Caucusing for Barack Obama

The Democratic precinct caucuses here in Washington State begin in a little over twelve hours. If anybody has been reading this blog, you know I will be caucusing for Barack Obama.  As a head start:

  • Why American Veterans Are Voting For Barack Obama

    Barack Obama, the grandson of a World War II vet who fought in Patton's army, is passionate and committed to the issues that affect veterans and their families. Obama has pledged a "zero tolerance" policy to end veteran homelessness.

  • Barack Obama Has Important Legislative Experience

    Obama's campaign claims are not just rhetoric. Important legislative successes in both state and Congress demonstrate real ability "to deal with extremely complex issues, to reach across the aisle and to deal with diverse people."

  • Robert De Niro on Obama's 'Inexperience'

    “It's clear Barack Obama does not have the experience to let the special interests run the government. He wasn't experienced enough to authorize the invasion of Iraq. That's the kind of inexperience I can get used to."

  • Lawrence Lessig: Why I Support Barack Obama

    Comparing Obama and Clinton on character, integrity, and what each candidate would do: Barack Obama "represents the very best of who we are, the best of character, of integrity and ideals. And someone who opposed the war from the start."

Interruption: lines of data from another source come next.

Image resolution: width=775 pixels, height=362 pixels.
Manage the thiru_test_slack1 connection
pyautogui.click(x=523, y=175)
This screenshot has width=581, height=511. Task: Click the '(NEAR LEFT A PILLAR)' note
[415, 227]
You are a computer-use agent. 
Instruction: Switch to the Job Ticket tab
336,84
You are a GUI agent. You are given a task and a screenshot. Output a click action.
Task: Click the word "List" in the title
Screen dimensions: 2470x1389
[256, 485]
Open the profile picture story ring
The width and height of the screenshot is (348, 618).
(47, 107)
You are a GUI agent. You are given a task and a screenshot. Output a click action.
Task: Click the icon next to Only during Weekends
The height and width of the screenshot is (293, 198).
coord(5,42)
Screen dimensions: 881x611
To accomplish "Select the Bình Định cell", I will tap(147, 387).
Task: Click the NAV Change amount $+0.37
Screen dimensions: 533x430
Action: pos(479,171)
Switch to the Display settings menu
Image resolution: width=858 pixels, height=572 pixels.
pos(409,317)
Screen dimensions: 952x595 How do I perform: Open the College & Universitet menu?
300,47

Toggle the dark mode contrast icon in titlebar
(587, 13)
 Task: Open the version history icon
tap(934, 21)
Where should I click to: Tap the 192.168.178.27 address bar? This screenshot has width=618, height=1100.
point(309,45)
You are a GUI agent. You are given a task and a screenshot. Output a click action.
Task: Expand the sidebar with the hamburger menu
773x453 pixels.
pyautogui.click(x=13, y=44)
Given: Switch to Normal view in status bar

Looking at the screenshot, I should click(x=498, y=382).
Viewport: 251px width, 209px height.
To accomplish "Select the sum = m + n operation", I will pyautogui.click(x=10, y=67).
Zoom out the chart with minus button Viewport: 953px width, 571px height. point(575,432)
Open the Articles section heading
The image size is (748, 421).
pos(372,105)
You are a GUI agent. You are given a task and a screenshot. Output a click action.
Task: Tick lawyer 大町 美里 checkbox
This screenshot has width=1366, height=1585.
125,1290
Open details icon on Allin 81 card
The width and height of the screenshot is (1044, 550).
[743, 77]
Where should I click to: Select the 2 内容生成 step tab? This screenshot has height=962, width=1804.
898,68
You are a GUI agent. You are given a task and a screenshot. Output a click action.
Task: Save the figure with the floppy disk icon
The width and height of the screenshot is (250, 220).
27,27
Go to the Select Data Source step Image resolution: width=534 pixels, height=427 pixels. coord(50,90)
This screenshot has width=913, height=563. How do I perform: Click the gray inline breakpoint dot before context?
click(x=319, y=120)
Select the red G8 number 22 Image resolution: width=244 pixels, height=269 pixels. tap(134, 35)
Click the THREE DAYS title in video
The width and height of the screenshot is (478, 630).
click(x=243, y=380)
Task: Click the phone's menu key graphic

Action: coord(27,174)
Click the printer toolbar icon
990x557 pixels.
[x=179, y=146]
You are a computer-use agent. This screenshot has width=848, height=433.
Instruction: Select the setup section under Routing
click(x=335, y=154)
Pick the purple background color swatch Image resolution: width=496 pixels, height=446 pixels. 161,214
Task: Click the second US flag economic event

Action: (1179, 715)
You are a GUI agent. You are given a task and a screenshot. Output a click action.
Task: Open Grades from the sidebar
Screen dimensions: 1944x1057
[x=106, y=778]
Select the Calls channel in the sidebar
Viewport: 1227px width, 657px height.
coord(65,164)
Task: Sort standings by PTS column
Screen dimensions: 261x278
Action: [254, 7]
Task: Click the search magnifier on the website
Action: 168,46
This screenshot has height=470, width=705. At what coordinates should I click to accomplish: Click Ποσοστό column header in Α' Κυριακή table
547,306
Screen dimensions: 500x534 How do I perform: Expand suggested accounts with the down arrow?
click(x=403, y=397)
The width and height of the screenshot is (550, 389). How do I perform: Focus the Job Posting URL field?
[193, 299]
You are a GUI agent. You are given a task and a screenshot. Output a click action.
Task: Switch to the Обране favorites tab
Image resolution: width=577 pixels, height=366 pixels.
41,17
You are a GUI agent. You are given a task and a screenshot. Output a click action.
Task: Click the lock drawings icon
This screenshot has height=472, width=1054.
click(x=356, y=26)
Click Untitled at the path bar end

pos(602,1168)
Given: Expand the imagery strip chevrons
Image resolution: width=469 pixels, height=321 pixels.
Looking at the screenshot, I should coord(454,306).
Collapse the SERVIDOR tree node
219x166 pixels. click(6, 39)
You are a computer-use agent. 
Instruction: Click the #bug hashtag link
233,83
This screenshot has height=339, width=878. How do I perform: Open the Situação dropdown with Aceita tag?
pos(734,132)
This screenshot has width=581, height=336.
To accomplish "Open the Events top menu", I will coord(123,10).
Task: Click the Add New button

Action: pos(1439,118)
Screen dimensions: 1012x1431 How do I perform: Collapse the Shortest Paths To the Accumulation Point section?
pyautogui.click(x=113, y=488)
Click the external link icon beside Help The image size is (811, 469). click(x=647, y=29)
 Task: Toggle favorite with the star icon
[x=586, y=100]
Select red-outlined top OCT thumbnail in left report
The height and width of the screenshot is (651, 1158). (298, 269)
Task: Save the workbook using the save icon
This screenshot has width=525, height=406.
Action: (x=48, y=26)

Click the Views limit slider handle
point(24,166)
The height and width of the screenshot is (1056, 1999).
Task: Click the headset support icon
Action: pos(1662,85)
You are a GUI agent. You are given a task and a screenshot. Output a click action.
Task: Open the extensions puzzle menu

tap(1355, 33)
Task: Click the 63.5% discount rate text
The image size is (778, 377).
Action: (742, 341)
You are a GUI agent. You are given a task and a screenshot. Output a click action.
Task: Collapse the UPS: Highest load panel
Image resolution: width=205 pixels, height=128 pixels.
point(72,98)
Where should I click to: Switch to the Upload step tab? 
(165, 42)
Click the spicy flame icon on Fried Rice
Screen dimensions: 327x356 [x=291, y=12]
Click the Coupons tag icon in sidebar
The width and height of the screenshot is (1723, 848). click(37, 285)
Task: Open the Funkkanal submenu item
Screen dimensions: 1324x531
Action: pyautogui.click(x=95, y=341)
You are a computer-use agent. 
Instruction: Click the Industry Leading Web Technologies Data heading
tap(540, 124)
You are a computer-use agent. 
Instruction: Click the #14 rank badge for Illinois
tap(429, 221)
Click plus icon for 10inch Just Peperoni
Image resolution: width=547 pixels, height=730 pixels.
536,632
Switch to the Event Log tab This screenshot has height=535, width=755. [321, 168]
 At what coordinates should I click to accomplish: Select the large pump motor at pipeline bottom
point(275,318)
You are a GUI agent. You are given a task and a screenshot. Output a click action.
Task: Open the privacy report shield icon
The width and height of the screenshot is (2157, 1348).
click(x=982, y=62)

  • Obama and Clinton: Not Trivial Differences

    Obama's approach to problems reflects a liberal libertarianism not shared by any other leading Democrat, certainly not Hillary Clinton. Clinton wants to help us even against our will (like mandating health insurance); Obama will help us help ourselves.

I went to see Barack Obama speak today. I am not usually excited about going to see candidates in person. What more could I find out listening to someone speak in person than I could by research? I found myself excited about hearing Obama in person. I was ready for some uplift! And indeed, he is an inspiring speaker, charging up a huge crowd even after a two-hour wait. 

One of the most telling moments for me was not anything he said. It was the point where he broke his rhetorical drive to reach for a bottle of water. Instead of drinking, he tossed it to somebody in the audience. Then he paused, saying: "Sit down there. Back off, give her room. Let those people through."

A young woman in the crowd immediately in front of the stage had fainted. Obama not only noticed, he took the time to make sure she was alright before returning his attention to his own speech.

All candidates say they are really in it for our sake. Few get a chance to demonstrate that they are paying more attention to the well-being of the people in front of them than they are to their own ego.